After posting the correct rule I found some errors in the $(patsubst) variable expansion, that made make to fail when not everything was erased. Following is a correct, optimized Makefile:

$ cat Makefile
CC = gcc
CFLAGS = -Wall -g

DEPS = ex14.h

ODIR=obj
OBJS=ex14.o main.o
POBJS=$(foreach i,$(OBJS),$(ODIR)/$(i))
LIBS= # for example: -lm for math library.

.PHONY: all ex14 clean

$(ODIR)/%.o: %.c
    $(CC) $(CFLAGS) -c $< -o $@

all: ex14

ex14: $(POBJS)
    $(CC) $(CFLAGS) $(LDFLAGS) -o $@ $(POBJS) $(LIBS)

clean:
    rm -rf $(ODIR)

$(POBJS): $(ODIR) $(DEPS)

$(ODIR):
    mkdir -p $@

putting the dependency on $(DEPS) in the

$(OBJS): $(ODIR) $(DEPS)

makes the automatic default dependency rule for .c -> .o files valid, and not needed anymore in the makefile. Also, I have used P prefix to mean pathed file in POBJS against OBJS (which is the plain list of object files) Also removing recursively the objs subdirectory makes unnecessary to remove the object files first, and then the subdirectory (only the last command is needed) Also, when linking, it is common use, to pass the compiler the $(LDFLAGS) for it to pass them to the linker. And finally, if you have some libraries to include at the end, just use a $(LIBS) library (not needed for your sample).

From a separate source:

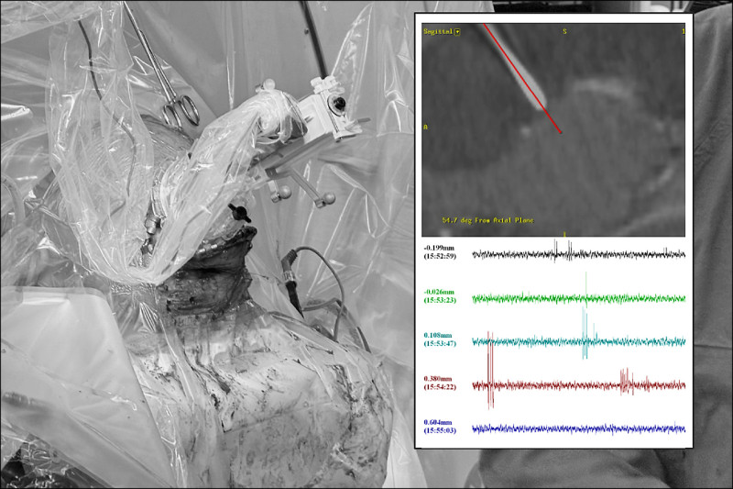
Task: Click the A orientation marker on left
Action: pos(424,127)
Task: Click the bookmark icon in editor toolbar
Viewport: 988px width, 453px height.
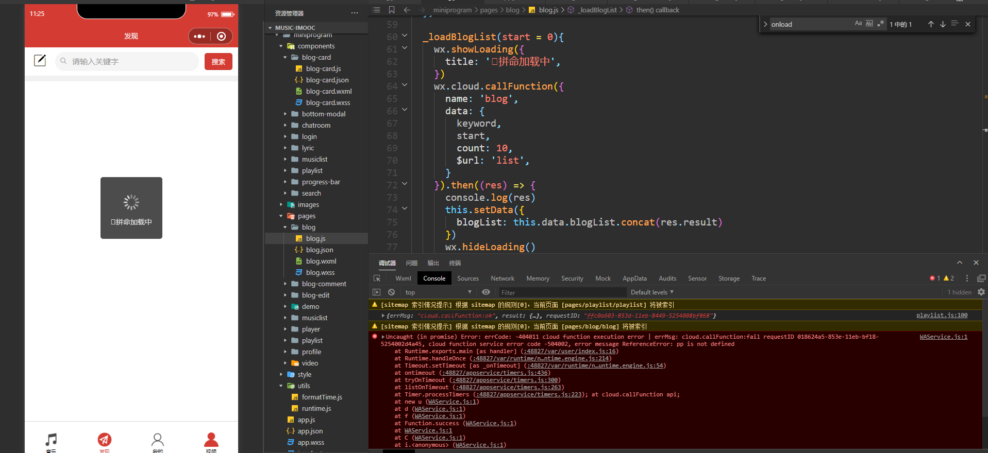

As stated in one of the comments, the compilation of just one source file makes the $(ODIR) directory to be touched, and all the other files to be out of date, and this will make all the files but the one just compiled to be compiled next time. There's no solution to this problem as there's a circular dependency on this (the objects depend on the directory to exist, and the directory is touched on each compilation which makes the dependency to be triggered again for all the files compiled before the last one) The only possible solution to this problem is to eliminate the dependency on the directory and construct it by hand before calling make.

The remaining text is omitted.